We were sitting at the Chinese Buffet a few weeks ago and my son hadn’t eaten since lunch; to say he was hungry is an understatement. He spent all day doing hard labor with his father because he’s saving for a car.
The night before he was up late; he’s been having a lot of trouble winding down before 11 pm despite the fact that he gets up before 6 am in the morning to get ready for work or school.
He’s grown about 5 inches this year and has stretch marks on his arms, back, and hips. As a junior in high school, no matter where he goes someone wants to know what he plans to do with the rest of his life.
I get that people aren’t trying to harass him — they care and simply want to know what he’s up to and what his goals are because that’s what you ask teens.
Teens struggle when they’re exhausted
But on this particular evening, he was exhausted and he didn’t feel like talking. He wanted to stuff his mouth with egg rolls and chicken lo mein then take a shower and crawl into bed.
He was answering the third question from our acquaintance who was kind enough to stop by the table to say hi, and I could see my son shutting down. Instead of saying “I’m too tired to talk” which is how he felt, he became short with the man standing next to our table. His chicken fingers were getting cold.
I rubbed my son’s back and said, “He’s just tired. He’s had a long day at work,” he was presenting like a rude kid and I felt the need to explain his behavior.
It’s rare to see a child, our teens included, apologizing to an adult about being tired. It’s something I’ve discussed with them, letting them know it’s perfectly acceptable to tell someone you’re too tired to think. Lord knows adults do their fair share of dodging people in the grocery store and at restaurants so we don’t have to face anyone or think too hard.
But our kids don’t think they can do that. They try to engage and continue to play along until they simply can’t say one more word.
If they cut people short because they were up late studying, are stressed out about a relationship dilemma, or had a sleepover the night before and they are simply fried, they are deemed to be rude.
The thing is, a lot of time, they are just tired. They grow like dandelions in a freshly mowed lawn. Their melatonin is all screwed up and doesn’t hit them until later in the evening making it hard for them to go to sleep at a reasonable hour.
A teenager being rude is a lot like a toddler having a meltdown in the middle of the pharmacy. It just happens sometimes.
Add going into high school really early on top of all the other things life throws at them and it’s a wonder they can tolerate anyone. Think about how you feel when you have trouble falling asleep and have to be awake before the sun rises. Are you cheery?
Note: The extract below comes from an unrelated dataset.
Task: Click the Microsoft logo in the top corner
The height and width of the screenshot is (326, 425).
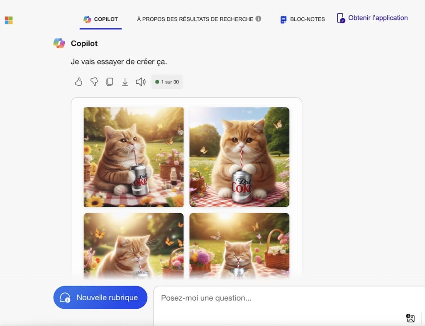Action: [9, 19]
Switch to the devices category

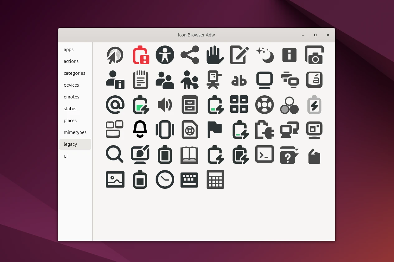tap(71, 85)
I didn’t think so.
We, adults, are quick to assume that these teens who we pepper with questions, expecting them to know where they want to go to college and what they want to be when they grow up, are being rude when they stare at us like deer in headlights.
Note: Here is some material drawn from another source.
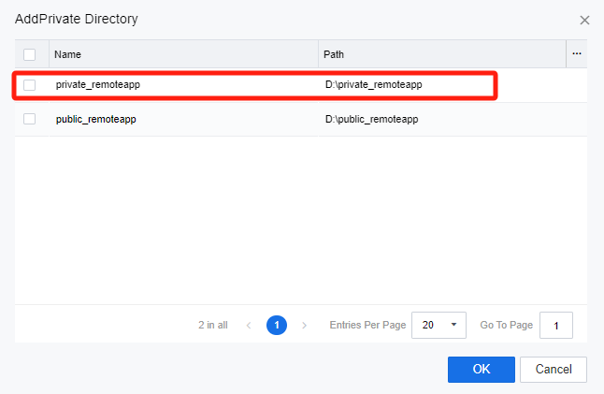Sort by the Path column header
604x394 pixels.
334,54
We hear sentences like “Teens these days are ungrateful and disrespectful.” There’s talk about how they don’t know how to work hard and they take things for granted. There are times when those sentiments are right on. I’m not here to say teens are never rude because I have three and I know better.
The pressures from school and team sports are higher than ever. And while we think they have no real worries because they aren’t responsible for buying their own food, or paying the mortgage, they have concerns spinning in their head every second of every day. Just because they aren’t the same as ours doesn’t mean they don’t have their own worries. Too often that fact is overlooked.
I’m not saying it’s okay to raise rude teens. I’m saying that there are times when they don’t even realize they are coming across as being rude because they are so damn tired they can’t see straight. And let them know that sometimes it’s okay to say, “I just don’t know,” and dig into your warm Chinese food instead of trying to make pleasantries.